### Saved entries
_ _ _ _

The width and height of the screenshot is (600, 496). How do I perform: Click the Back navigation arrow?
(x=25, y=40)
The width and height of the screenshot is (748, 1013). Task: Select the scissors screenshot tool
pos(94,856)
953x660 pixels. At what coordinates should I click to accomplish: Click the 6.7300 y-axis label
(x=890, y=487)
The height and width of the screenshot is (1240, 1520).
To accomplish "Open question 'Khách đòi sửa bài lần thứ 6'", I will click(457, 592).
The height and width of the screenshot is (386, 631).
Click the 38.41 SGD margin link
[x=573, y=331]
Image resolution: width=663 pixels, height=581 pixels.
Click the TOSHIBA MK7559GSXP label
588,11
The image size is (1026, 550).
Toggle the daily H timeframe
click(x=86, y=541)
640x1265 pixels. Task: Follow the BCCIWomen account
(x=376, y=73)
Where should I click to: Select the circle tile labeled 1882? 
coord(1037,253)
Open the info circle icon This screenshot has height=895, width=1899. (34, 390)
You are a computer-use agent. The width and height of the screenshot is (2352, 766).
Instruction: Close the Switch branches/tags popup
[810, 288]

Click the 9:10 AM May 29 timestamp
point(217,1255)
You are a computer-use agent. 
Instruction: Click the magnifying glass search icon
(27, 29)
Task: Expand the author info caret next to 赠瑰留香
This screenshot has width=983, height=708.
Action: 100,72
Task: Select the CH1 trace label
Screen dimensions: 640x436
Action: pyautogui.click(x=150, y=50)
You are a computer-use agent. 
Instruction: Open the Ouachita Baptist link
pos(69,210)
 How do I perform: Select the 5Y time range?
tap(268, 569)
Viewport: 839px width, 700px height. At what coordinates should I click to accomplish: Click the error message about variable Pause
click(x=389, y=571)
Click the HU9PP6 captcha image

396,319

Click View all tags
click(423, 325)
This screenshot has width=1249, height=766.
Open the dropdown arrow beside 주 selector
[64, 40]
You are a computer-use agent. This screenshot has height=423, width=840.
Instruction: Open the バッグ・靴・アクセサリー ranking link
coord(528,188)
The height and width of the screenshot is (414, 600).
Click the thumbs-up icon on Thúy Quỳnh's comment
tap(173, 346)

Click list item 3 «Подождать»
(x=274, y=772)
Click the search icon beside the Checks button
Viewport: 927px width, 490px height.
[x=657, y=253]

_ _ _ _

### TASK
However many lines the data holds, return each one exactly.

### FINISHED TASK
The width and height of the screenshot is (600, 496). How do I perform: Click the Back navigation arrow?
(x=25, y=40)
The width and height of the screenshot is (748, 1013). Task: Select the scissors screenshot tool
pos(94,856)
953x660 pixels. At what coordinates should I click to accomplish: Click the 6.7300 y-axis label
(x=890, y=487)
The height and width of the screenshot is (1240, 1520).
To accomplish "Open question 'Khách đòi sửa bài lần thứ 6'", I will click(457, 592).
The height and width of the screenshot is (386, 631).
Click the 38.41 SGD margin link
[x=573, y=331]
Image resolution: width=663 pixels, height=581 pixels.
Click the TOSHIBA MK7559GSXP label
588,11
The image size is (1026, 550).
Toggle the daily H timeframe
click(x=86, y=541)
640x1265 pixels. Task: Follow the BCCIWomen account
(x=376, y=73)
Where should I click to: Select the circle tile labeled 1882? 
coord(1037,253)
Open the info circle icon This screenshot has height=895, width=1899. (34, 390)
You are a computer-use agent. The width and height of the screenshot is (2352, 766).
Instruction: Close the Switch branches/tags popup
[810, 288]

Click the 9:10 AM May 29 timestamp
point(217,1255)
You are a computer-use agent. 
Instruction: Click the magnifying glass search icon
(27, 29)
Task: Expand the author info caret next to 赠瑰留香
This screenshot has width=983, height=708.
Action: 100,72
Task: Select the CH1 trace label
Screen dimensions: 640x436
Action: pyautogui.click(x=150, y=50)
You are a computer-use agent. 
Instruction: Open the Ouachita Baptist link
pos(69,210)
 How do I perform: Select the 5Y time range?
tap(268, 569)
Viewport: 839px width, 700px height. At what coordinates should I click to accomplish: Click the error message about variable Pause
click(x=389, y=571)
Click the HU9PP6 captcha image

396,319

Click View all tags
click(423, 325)
This screenshot has width=1249, height=766.
Open the dropdown arrow beside 주 selector
[64, 40]
You are a computer-use agent. This screenshot has height=423, width=840.
Instruction: Open the バッグ・靴・アクセサリー ranking link
coord(528,188)
The height and width of the screenshot is (414, 600).
Click the thumbs-up icon on Thúy Quỳnh's comment
tap(173, 346)

Click list item 3 «Подождать»
(x=274, y=772)
Click the search icon beside the Checks button
Viewport: 927px width, 490px height.
[x=657, y=253]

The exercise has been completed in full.